2.4.1. Het ontwerpbestemmingsplan "Buitengebied 1e herziening" van 28 februari 2008 is op 4 juni 2008 ter inzage gelegd. In dit ontwerp was het woord "voorgevellijn" in artikel 33, vijfde lid, van de planvoorschriften van het bestemmingsplan "Buitengebied" vervangen door "voorgevelrooilijn" en werd dit gedefinieerd als:
"De op de plankaart als zodanig aangewezen lijn die, in combinatie met de rechte lijnen die daaruit zijn te trekken, bij het bouwen aan de zijde van de weg (voorgevel) niet mag worden overschreden". Naar aanleiding van de daartegen door [appellant] ingediende zienswijze heeft het college aan de gemeenteraad voorgesteld om bij weerlegging van de zienswijzen de voorzijde van het perceel van [bedrijf], gelegen achter de woningen [locaties], de nadere bestemming "opslag toegestaan" te geven door het opnemen van een nadere aanwijzing "(o) opslag toegestaan" op de plankaart en in de voorschriften. De gemeenteraad heeft op 20 april 2009 het bestemmingsplan "Buitengebied 1e herziening" aldus gewijzigd vastgesteld. Niet in geschil is dat het vastgestelde bestemmingsplan "Buitengebied 1e herziening" het onderhavige gebruik toestaat.

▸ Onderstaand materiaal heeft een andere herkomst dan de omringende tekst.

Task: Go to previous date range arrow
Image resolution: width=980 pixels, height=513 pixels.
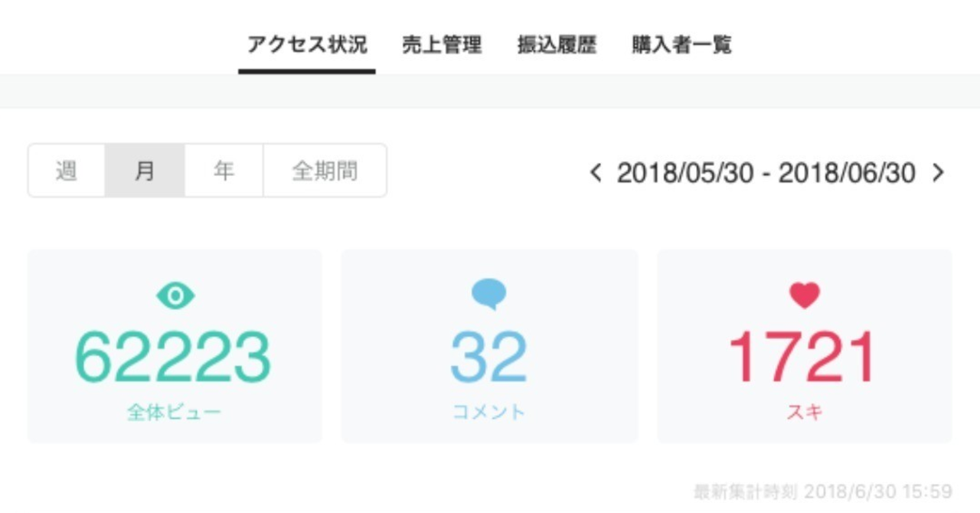Action: [596, 173]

Ter zitting is komen vast te staan dat op de plankaart van het ontwerpbestemmingsplan "Buitengebied 1e herziening" van 28 februari 2008 op het perceel een als voorgevelrooilijn aangewezen lijn ontbrak. Met dit ontwerpbestemmingsplan bestond dientengevolge geen concreet zicht op legalisatie. De rechtbank heeft het gewijzigde ontwerpbestemmingsplan, waarin aan het onderhavige perceelsgedeelte de nadere aanduiding "(o) opslag toegestaan" is toegekend, doorslaggevend geacht bij haar bevestigende antwoord op de vraag of sprake was van concreet zicht op legalisatie ten tijde van het besluit op bezwaar en heeft overwogen dat het in de lijn der verwachting ligt dat de gemeenteraad het bestemmingsplan "Buitengebied 1e herziening" overeenkomstig dit gewijzigde ontwerp zal vaststellen. De rechtbank heeft daarbij niet onderkend dat alleen de tijdige terinzagelegging van een ontwerpbestemmingsplan dat voorziet in legalisatie tot het oordeel kan leiden dat ten tijde van het besluit op bezwaar concreet zicht op legalisatie bestond.
Het betoog slaagt.
2.5. Het hoger beroep is gegrond. De aangevallen uitspraak dient te worden vernietigd. Doende hetgeen de rechtbank zou behoren te doen, zal de Afdeling het bij de rechtbank ingestelde beroep alsnog gegrond verklaren en het besluit op bezwaar van 2 december 2008 vernietigen wegens strijd met artikel 7:12, eerste lid, van de Algemene wet bestuursrecht (hierna: Awb).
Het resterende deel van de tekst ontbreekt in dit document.